Today’s Wall Street Journal has an editorial “What’s Wrong with Free Trade in Biofuels?” which amplifies the point. Excerpt:
Brazil has already established itself a low-cost producer of cane-based ethanol churned out in large volume at the oil-equivalent price of $25 a barrel without any heroic biogenetics involved. Its example is already inspiring copycat behavior by other Latin, Caribbean, African and South Asian countries, with similar conditions that make them potentially prolific exporters of biofuels.
Unfortunately, against the danger that poor countries might find profitable new niches for themselves as energy producers, rich countries have been busy erecting trade barriers to kill off the incipient competition to their own farmers. The U.S. imposes a 54-cent-a-gallon tariff on Brazilian ethanol, to discourage competition with domestic ethanol, which receives a 54-cent subsidy from taxpayers. The European Union just slapped new duties on Pakistani ethanol.
This should lay bare the fraud that what’s going here has anything to do with energy security. It has only to do with the agricultural lobby masquerading its interests behind foolish and misleading rhetoric about energy security.
Take the pressure for flex-fuel mandates, requiring auto companies to build cars capable of running on 85% ethanol. Unmodified cars can already burn fuel comprised 10% of ethanol. If we were honestly keen on diversifying supply and squeezing out imported oil, we’d throw open our dense coastal markets to ethanol producers in Brazil, India, Pakistan, Nigeria and Thailand, displacing perhaps 10 billion gallons of current gasoline use without any vehicle modification or taxpayer subsidy at all.
I don’t think the $25/bbl number for Brazilian cane-based ethanol is right; at least it’s not consistent with the $.87/gallon number quoted in the Farm Bureau article (linked from my earlier post)…but even with the $.87/gallon number (cost after ocean shipping charges $1.01/gallon) and considering the lesser energy in a gallon of ethanol vs a gallon of gasoline, the cane-based ethanol sounds like a winner. The tariff should go.
I agree that the tariff is stupid and should go just on general principle but I’ve got to say I am really down on all these alternative fuels. I am afraid they are distracting us from making the real choices about our long-term energy needs.
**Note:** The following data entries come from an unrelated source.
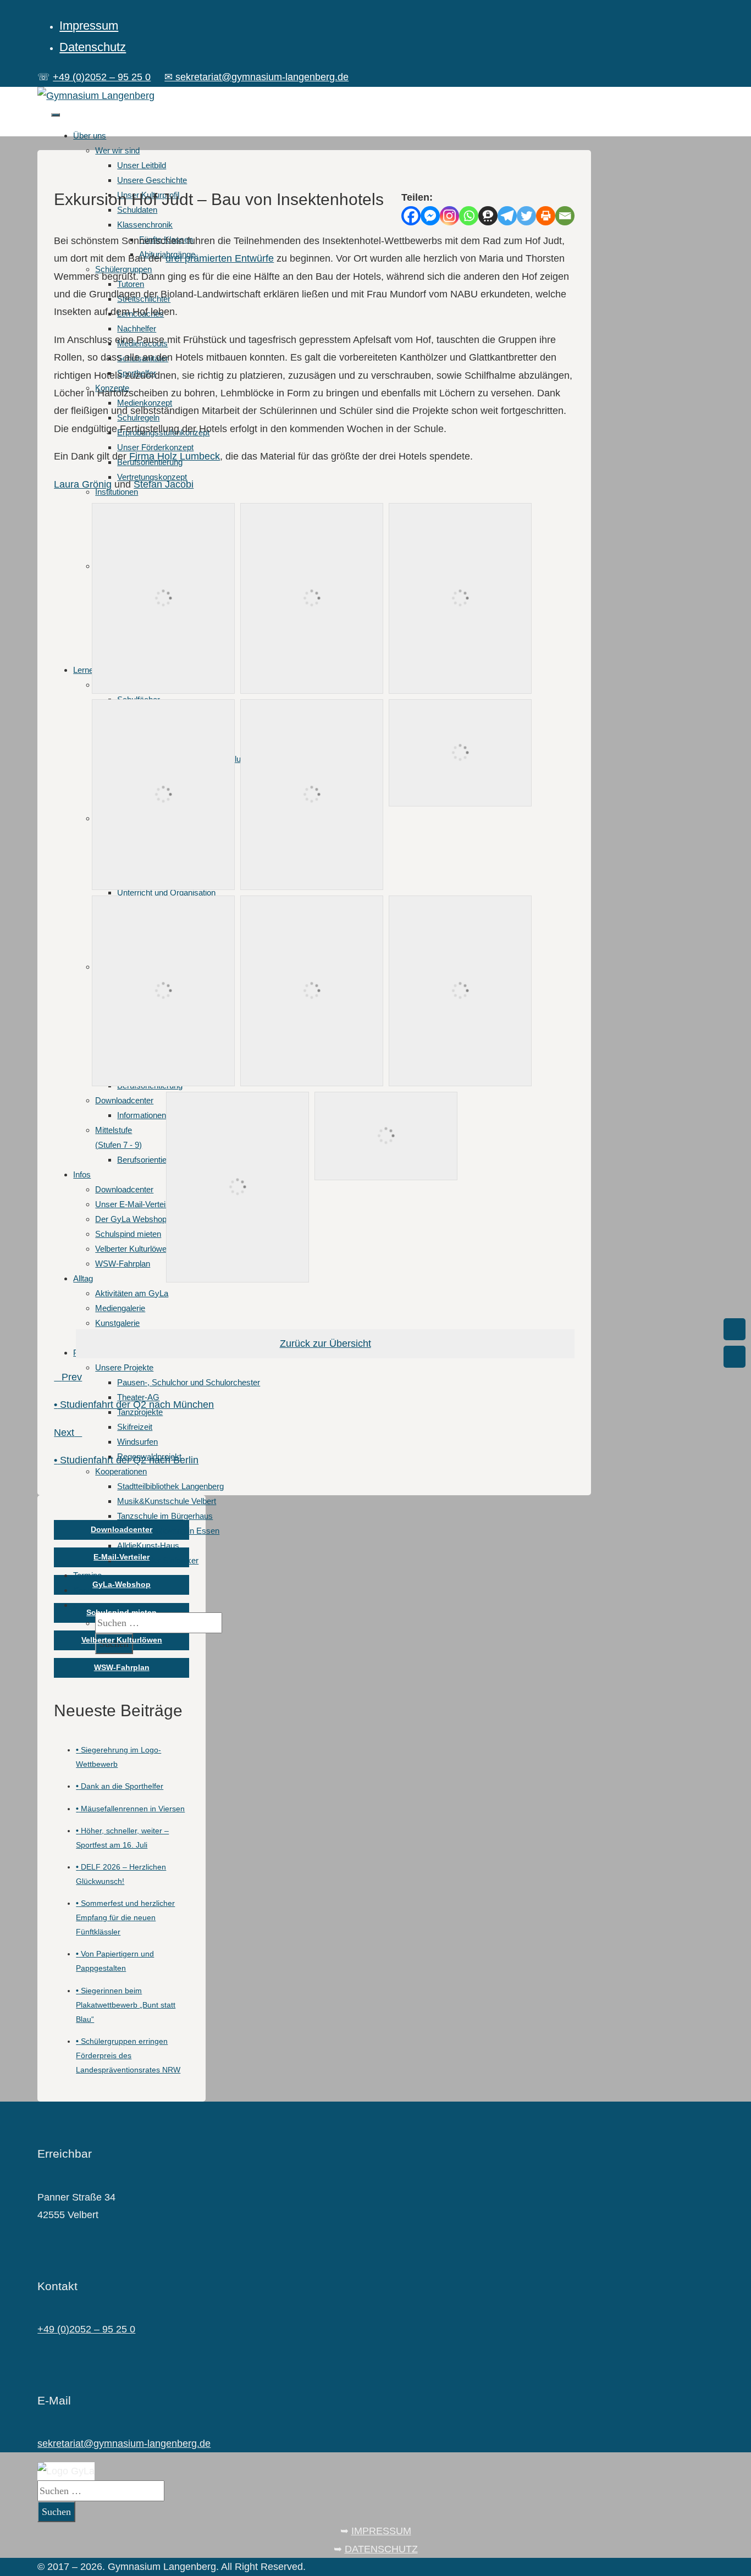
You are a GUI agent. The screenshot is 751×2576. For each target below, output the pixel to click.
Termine (87, 1575)
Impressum (88, 25)
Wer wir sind (117, 150)
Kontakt (87, 1590)
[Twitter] (526, 215)
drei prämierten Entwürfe (219, 258)
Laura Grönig (83, 484)
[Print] (545, 215)
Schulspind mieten (121, 1612)
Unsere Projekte (124, 1367)
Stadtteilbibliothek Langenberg (170, 1486)
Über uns (89, 135)
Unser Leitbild (141, 165)
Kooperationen (121, 1471)
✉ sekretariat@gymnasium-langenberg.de (256, 76)
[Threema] (488, 215)
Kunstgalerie (117, 1323)
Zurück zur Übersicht (325, 1343)
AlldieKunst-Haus (148, 1545)
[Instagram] (449, 215)
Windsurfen (137, 1441)
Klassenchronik (145, 224)
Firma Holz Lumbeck (174, 456)
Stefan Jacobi (164, 484)
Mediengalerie (120, 1308)
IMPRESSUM (381, 2530)
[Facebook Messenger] (430, 215)
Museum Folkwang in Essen (168, 1530)
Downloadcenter (121, 1529)
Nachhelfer (136, 328)
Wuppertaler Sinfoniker (157, 1560)
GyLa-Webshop (121, 1584)
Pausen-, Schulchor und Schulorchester (188, 1382)
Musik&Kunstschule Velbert (166, 1501)
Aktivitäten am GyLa (131, 1293)
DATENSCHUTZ (381, 2549)
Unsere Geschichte (152, 180)
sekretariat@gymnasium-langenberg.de (124, 2443)
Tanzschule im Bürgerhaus (165, 1516)
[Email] (565, 215)
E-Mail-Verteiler (121, 1556)
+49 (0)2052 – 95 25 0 (102, 76)
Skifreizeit (134, 1426)
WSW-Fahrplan (122, 1667)
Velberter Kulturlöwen (121, 1639)
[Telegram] (507, 215)
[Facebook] (411, 215)
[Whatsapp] (468, 215)
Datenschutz (92, 47)
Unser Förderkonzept (155, 447)
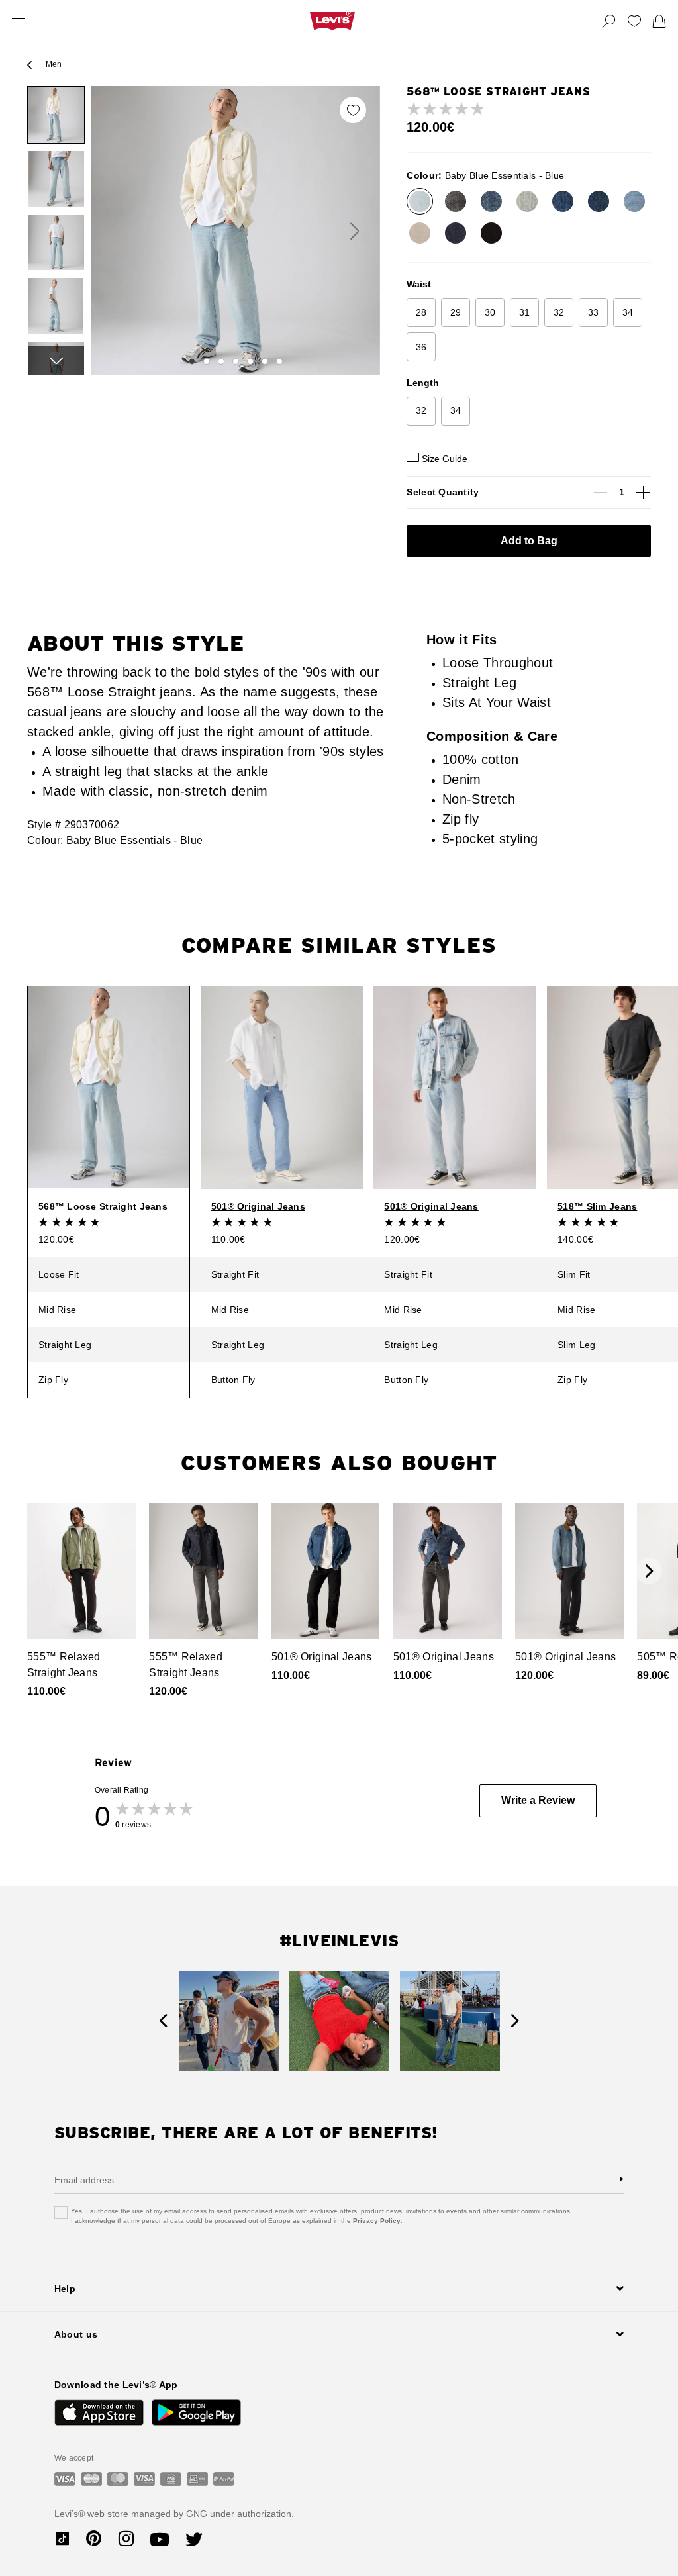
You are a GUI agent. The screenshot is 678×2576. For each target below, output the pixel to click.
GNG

If Brazil et al can churn out ethanol that is free-market competitive with gasoline they can do so only by using dirt cheap labor and creating a significant environmental impact. Trying to get more than a couple of percent of our liquid fuel needs from sugar cane ethanol would be to costly in human and environmental terms.
I don’t see us stitching together a viable energy system from a patchwork of diffuse sources.
Another name for ethanol that comes from sugar cane is Rum. Its no accident that the Caribbean and Brazil have developed hi yield cane. Nor that there is a 58 cent duty on cane based ethanol aka Demon Rum.
Cane based ethanol suitable for replacing gasoline would have to be 200 proof Rum. It seems to me that if our filling stations start selling pure ethanol at the pump that some teenagers might start drinking direct from the pump whilst others might suck it straight from daddy’s car’s gas tank with 4 MacDonalds straws joined end to end.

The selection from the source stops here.